On February 23, 2017, the European Banking Authority (“EBA“) published a report setting out its final draft regulatory technical standards (“RTS“) on strong customer authentication and common and secure communication under Article 98 of the Directive on payment services in the internal market (“PSD2“).

The RTS were developed in close cooperation with the European Central Bank (“ECB“) and consulted on by the EBA in August 2016. The key points raised in the consultation related to the scope and technologically neutral requirements of the draft RTS, the exemptions, including scope, thresholds and the request of many respondents for an exemption for transactions identified as low risk, access to payment accounts by third-party providers and the requirements around the information communicated.

The EBA states that it had to make difficult trade-offs between the various objectives of PSD2, including enhancing security, encouraging competition, allowing for technology and business‑model neutrality, contributing to the integration of payments in the EU, protecting consumers, facilitating innovation and enhancing customer convenience.

There was extensive input to the consultation paper. The EBA summarizes responses in section 4 of the report and provides its assessment as to whether changes have been made to the RTS as a result of the response.
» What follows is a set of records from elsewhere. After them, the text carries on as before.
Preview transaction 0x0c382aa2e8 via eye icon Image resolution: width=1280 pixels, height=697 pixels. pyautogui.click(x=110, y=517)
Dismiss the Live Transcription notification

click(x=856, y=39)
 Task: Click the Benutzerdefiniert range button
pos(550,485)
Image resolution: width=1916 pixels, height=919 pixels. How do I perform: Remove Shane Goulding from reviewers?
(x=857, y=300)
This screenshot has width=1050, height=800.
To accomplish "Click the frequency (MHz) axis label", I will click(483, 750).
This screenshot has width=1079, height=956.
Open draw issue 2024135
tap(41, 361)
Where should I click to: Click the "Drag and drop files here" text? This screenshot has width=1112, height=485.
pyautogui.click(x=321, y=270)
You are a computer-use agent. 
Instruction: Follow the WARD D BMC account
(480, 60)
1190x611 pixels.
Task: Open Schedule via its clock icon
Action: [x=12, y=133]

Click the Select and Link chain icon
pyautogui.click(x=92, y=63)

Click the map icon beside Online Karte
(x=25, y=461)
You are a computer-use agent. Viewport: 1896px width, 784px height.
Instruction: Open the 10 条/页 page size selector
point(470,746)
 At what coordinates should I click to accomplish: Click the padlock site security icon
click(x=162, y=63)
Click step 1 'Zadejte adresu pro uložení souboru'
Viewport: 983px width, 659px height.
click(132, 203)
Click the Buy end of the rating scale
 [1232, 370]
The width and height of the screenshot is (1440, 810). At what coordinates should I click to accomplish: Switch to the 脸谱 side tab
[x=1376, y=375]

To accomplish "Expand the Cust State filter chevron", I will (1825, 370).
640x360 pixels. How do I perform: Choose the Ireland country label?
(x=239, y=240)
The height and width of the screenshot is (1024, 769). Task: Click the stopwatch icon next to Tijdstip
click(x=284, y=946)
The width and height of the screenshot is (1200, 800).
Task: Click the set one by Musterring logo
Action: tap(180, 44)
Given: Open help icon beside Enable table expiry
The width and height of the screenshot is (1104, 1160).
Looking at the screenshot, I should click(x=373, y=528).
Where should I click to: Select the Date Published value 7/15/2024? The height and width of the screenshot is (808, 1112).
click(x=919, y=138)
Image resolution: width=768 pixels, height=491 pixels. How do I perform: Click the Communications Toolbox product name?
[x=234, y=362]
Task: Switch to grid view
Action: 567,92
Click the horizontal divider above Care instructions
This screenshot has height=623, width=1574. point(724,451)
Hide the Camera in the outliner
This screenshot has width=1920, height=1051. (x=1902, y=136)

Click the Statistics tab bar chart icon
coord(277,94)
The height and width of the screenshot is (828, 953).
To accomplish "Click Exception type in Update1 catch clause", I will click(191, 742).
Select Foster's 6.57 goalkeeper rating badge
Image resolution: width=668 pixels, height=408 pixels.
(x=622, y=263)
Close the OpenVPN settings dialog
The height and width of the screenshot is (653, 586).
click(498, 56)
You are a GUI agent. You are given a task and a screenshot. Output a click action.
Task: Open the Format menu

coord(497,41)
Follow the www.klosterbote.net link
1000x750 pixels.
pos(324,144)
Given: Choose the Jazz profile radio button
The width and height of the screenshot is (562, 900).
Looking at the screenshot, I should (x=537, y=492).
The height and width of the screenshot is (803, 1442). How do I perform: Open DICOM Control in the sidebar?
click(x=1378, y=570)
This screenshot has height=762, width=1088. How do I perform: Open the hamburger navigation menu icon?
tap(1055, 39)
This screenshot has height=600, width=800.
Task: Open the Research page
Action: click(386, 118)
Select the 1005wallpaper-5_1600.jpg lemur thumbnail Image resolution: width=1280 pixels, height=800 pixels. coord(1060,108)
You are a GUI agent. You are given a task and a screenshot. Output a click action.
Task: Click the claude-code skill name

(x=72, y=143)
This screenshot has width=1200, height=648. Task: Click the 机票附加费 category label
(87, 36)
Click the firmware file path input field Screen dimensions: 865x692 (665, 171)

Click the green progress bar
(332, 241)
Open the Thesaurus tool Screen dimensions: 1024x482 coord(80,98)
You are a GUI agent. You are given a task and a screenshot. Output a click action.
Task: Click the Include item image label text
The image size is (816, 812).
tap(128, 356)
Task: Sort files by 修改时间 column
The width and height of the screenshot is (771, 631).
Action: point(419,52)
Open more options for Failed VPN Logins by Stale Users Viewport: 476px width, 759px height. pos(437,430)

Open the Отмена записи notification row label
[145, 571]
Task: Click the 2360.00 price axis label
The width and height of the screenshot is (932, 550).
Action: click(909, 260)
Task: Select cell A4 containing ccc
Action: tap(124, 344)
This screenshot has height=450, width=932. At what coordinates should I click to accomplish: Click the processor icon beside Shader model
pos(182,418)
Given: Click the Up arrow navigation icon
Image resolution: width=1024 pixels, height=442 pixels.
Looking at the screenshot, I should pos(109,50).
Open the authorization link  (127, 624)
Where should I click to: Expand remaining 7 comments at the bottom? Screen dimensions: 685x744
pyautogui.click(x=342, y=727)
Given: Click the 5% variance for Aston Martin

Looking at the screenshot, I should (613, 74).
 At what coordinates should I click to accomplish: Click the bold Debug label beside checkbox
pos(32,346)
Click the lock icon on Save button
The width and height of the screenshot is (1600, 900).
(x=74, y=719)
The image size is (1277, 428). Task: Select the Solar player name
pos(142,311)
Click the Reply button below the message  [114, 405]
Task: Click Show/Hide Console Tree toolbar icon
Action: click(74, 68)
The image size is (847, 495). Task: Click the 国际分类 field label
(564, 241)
The final draft RTS are set out in section 3 of the report. The draft will be submitted to the European Commission (EC), after which it will be subject to scrutiny by the European Parliament and the Council of the EU before being published in the Official Journal of the European Union. The RTS will apply 18 months after their adoption by the Commission as a delegated act. The EBA states that this suggests an application date of the RTS in November 2018 at the earliest.